KAVINOKY: Well, this case has obviously surfaced a lot of racial issues. From what you`re seeing, is this jury going to be able to set those aside and just focus on the facts of this case or how`s that going to bleed in?

SCHULMAN: Well, I truly believe that, yes, it is racially motivated, it`s politically motivated, it`s a social nightmare out there right now, but basically, a lot of people are slowing down, relaxing a little bit, understanding and hearing all the facts of the case, because I truly believe there are mistakes made on both sides of the fence, and it was just a really, really bad situation for both parties involved.

PINSKY: Mark, what do you got?

SCHULMAN: But once again, this is the state of Florida.

PINSKY: Yes, indeed. Mark?

EIGLARSH: Brett, I was down there for the second day of the trial. I actually got into the courtroom. And I was surprised at how few people were outside. I thought there`d be a sea of people protesting. Has that picked up? Are there more people out there with signs and megaphones or something like that?

SCHULMAN: Believe it or not, negative. There are hardly anybody out there. As a matter of fact, it`s probably, I would say, 30 or 40 network individuals out there compared to maybe one or two or three people at the most. I`m sure once we get to deliberation, it`s going to pick up a lot and it`s going to get a little bit more chaotic.

But for right now, I believe the people of this fine city of Sanford just want to hear the facts of the case.

PINSKY: Jenny, I`m against the clock, got about 15 seconds.

HUTT: OK. Just want to know, has your perspective changed on what happened throughout this case?

SCHULMAN: Well, in the beginning, I was really a Trayvon Martin supporter.
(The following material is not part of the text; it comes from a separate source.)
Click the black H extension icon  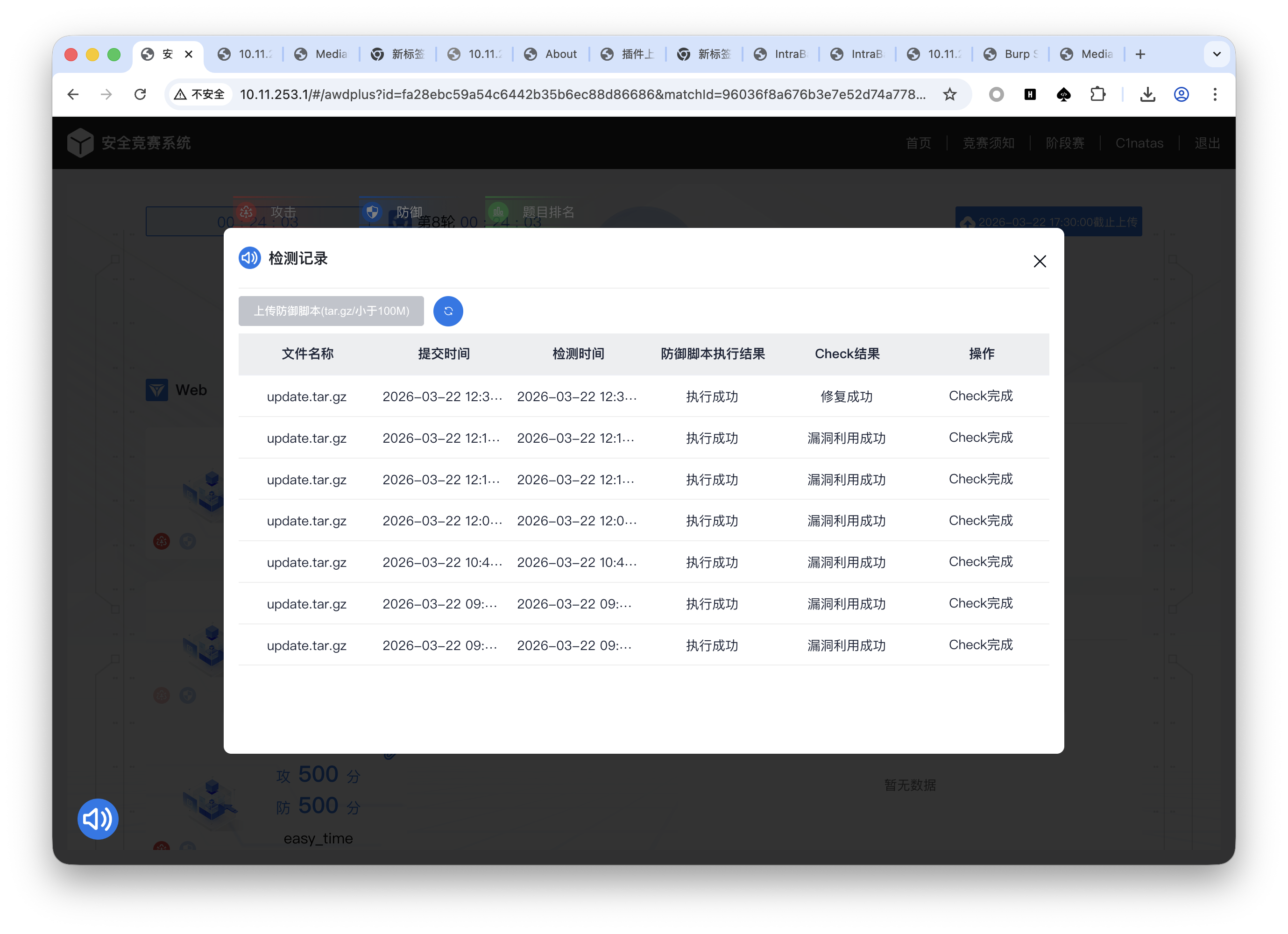1030,94
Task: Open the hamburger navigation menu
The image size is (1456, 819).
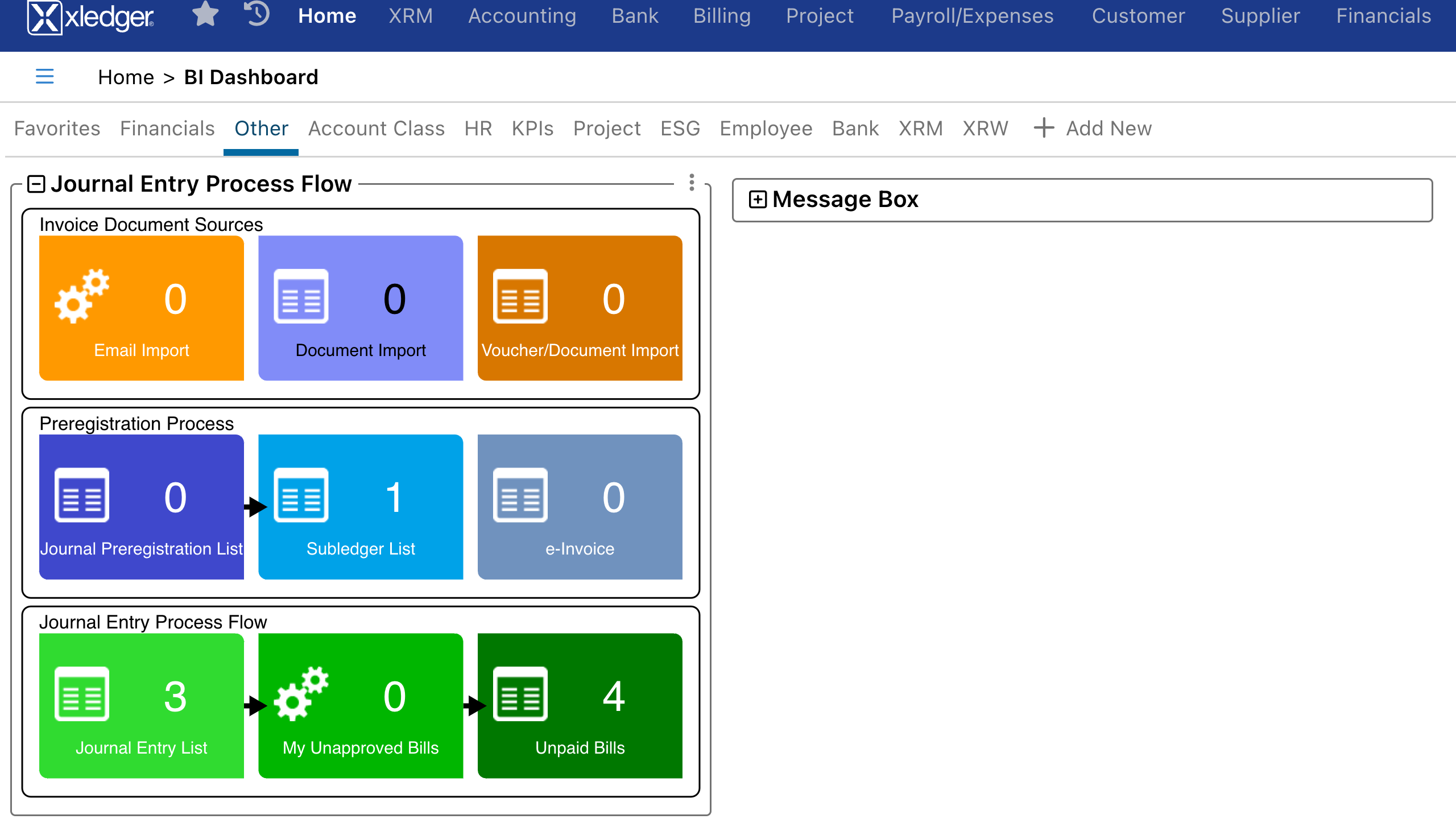Action: pos(44,77)
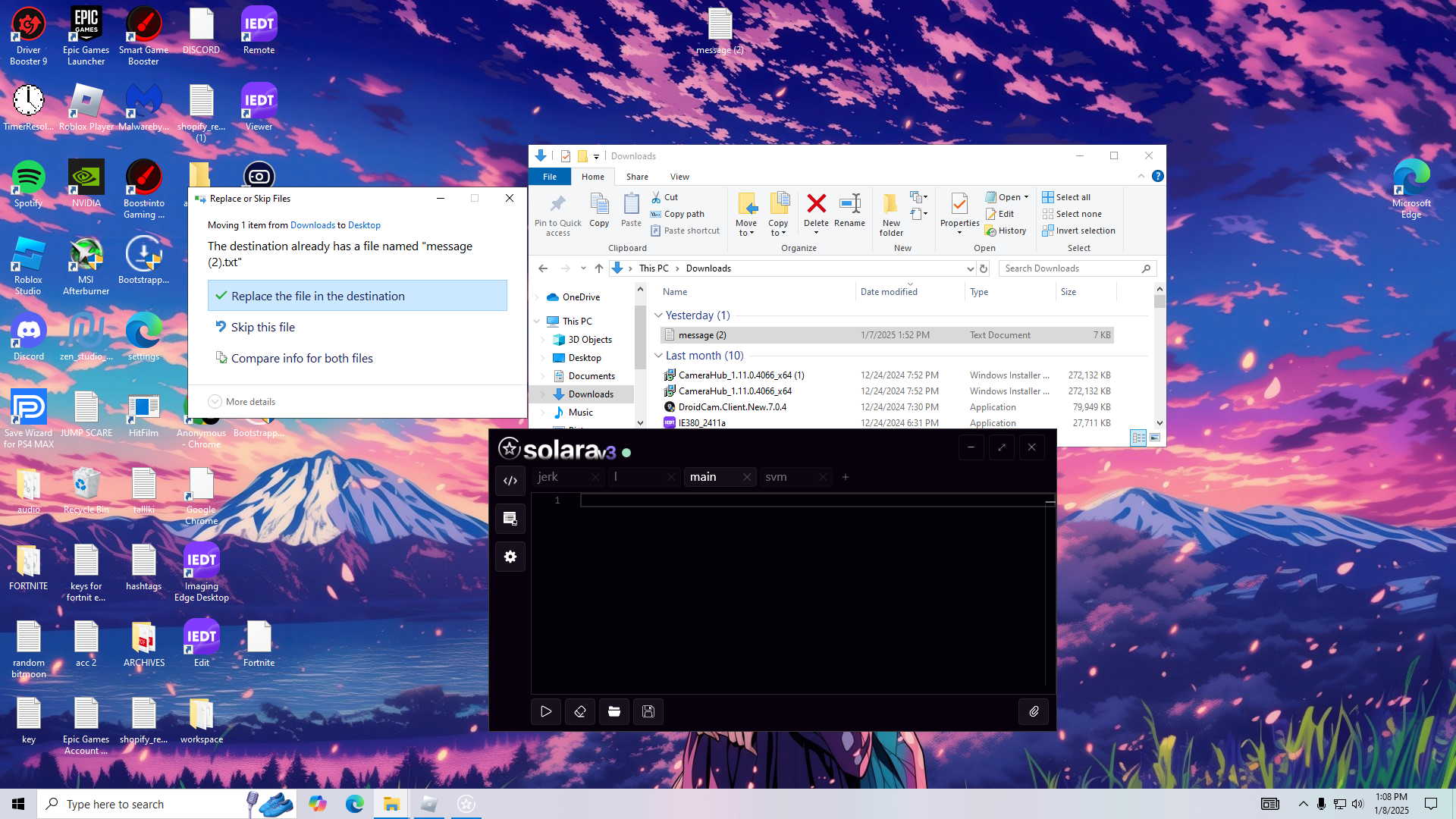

I really believed and really felt bad about the situation of a 17-year-old child being involved in a murder situation. But if we really look at the evidence, he was in a bad situation.

But, then again, I really also believe in the final analysis that Zimmerman, on his own behalf, did some unscrupulous things that he should not have done and he should not have gotten out of that vehicle and basically went after Trayvon Martin. So, both sides are playing out.

PINSKY: Got to go. Thank you, Deputy Fife. Thank you, panel. "Last Call" is next.


PINSKY: Well, Jenny, thanks for being part of such a quiet, civil show tonight.

HUTT: Oh, yes. I just have to say that I thought that Brett was really eloquent in how he described having one feeling and then it shifting as opposed to Frank, who I feel like referring to the deceased, Trayvon Martin, as a thug is just -- it`s just lacks elegance and I find it disappointing.

PINSKY: I`ll see you tomorrow. I`ll see you all tomorrow, hopefully. And a reminder, "HLN After Dark" now.